On Mon, Aug 20, 2018 at 7:55 AM Andy Smith <a...@strugglers.net> wrote:
>
> Hi Martin,
>
> On Mon, Aug 20, 2018 at 05:12:56AM +0300, Martin T wrote:
> > According to "man interfaces" "accept_ra 1" makes interface to accept
> > IPv6 RA messages. "accept_ra 2" does the same and in addition, it also
> > enables forwarding. What does the forwarding mean in this context? One
> > could think, that it modifies the /proc/sys/net/ipv6/conf/*/forwarding
> > file(s), but this does not seem to be the case.
>
> If forwarding = 1 then by default RAs will not be accepted.
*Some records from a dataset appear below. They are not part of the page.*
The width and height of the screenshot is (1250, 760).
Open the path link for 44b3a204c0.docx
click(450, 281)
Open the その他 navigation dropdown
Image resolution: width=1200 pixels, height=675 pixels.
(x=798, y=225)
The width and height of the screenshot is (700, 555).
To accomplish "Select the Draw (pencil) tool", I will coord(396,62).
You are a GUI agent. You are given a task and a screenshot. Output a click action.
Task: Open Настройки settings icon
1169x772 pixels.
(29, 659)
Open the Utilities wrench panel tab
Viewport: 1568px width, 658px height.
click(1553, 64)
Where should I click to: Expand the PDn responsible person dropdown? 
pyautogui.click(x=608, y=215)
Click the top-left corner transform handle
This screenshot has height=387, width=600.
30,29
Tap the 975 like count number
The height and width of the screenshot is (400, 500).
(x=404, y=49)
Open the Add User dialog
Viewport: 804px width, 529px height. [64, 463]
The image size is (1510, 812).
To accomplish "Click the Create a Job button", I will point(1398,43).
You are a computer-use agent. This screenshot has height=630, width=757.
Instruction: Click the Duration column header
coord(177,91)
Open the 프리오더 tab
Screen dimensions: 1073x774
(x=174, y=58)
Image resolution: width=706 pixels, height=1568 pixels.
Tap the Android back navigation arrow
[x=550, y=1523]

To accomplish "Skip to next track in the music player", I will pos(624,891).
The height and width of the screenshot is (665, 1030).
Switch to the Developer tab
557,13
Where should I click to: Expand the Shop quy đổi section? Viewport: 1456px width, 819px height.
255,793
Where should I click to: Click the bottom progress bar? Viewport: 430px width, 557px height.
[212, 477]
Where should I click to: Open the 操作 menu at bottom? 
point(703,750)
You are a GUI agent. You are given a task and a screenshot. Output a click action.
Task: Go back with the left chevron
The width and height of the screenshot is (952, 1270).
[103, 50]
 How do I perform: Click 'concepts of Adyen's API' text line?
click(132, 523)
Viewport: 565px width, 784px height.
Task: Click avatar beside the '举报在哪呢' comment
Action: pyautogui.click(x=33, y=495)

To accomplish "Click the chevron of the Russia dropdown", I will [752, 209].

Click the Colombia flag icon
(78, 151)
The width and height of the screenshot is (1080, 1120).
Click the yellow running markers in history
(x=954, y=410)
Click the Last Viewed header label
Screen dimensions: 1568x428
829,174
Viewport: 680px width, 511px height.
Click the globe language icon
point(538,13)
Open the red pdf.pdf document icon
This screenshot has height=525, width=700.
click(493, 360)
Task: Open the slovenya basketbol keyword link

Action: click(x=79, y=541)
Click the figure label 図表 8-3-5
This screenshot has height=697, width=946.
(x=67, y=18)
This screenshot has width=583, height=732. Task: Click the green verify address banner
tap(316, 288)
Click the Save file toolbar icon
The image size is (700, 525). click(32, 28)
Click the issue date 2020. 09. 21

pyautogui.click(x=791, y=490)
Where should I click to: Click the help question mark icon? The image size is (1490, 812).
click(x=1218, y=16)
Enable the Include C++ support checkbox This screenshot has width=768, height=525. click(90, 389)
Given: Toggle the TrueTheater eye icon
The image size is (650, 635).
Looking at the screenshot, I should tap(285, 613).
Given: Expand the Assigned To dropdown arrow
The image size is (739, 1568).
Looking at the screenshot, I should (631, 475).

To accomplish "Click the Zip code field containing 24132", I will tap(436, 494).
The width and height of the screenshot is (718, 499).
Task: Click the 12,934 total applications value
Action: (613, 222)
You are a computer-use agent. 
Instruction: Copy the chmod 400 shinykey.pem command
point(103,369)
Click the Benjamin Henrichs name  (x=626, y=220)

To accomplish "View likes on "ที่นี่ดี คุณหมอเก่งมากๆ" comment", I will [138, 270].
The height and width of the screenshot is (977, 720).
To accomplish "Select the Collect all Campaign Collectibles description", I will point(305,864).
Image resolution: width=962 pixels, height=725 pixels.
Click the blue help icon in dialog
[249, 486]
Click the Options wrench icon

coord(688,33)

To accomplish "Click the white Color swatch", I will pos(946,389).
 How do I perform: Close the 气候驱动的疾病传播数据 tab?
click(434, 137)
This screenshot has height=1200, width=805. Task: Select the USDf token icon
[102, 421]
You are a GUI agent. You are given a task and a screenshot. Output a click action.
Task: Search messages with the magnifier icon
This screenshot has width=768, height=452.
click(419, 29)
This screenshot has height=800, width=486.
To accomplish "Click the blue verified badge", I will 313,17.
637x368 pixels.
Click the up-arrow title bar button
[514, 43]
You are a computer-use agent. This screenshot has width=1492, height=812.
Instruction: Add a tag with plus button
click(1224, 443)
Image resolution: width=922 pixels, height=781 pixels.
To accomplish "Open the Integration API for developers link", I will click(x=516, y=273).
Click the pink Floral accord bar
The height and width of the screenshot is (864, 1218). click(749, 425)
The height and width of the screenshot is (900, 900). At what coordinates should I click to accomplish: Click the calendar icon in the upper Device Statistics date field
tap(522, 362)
Setting
> accept_ra to 2 allows RAs to be accepted even when forwarding = 1.
>
> Changing the values of either forwarding or accept_ra does not alter
> the values of the other. Only the behaviour of the system.
>
> Back in 2011 this was a hard-won battle:
>
>     
> http://strugglers.net/~andy/blog/2011/09/04/linux-ipv6-router-advertisements-and-forwarding/
>
> Cheers,
> Andy
>

Hi Andy!

Thanks for this very informative blog post! However, setting the
"net.ipv6.conf.all.forwarding" to 1 in /etc/sysctl.conf and
"accept_ra" to 2 in /etc/network/interfaces for ISP facing
interface(eth0) didn't work for me. I expected SLAAC to work, but it
didn't. I'm running kernel version 4.9.0. Settings can be seen below:

# sysctl net.ipv6.conf.all.forwarding
net.ipv6.conf.all.forwarding = 1
#
# sysctl net.ipv6.conf.eth0.accept_ra
net.ipv6.conf.eth0.accept_ra = 2
#

When I set the "net.ipv6.conf.all.forwarding" to 0 and reboot the
router, then SLAAC works. What might cause this?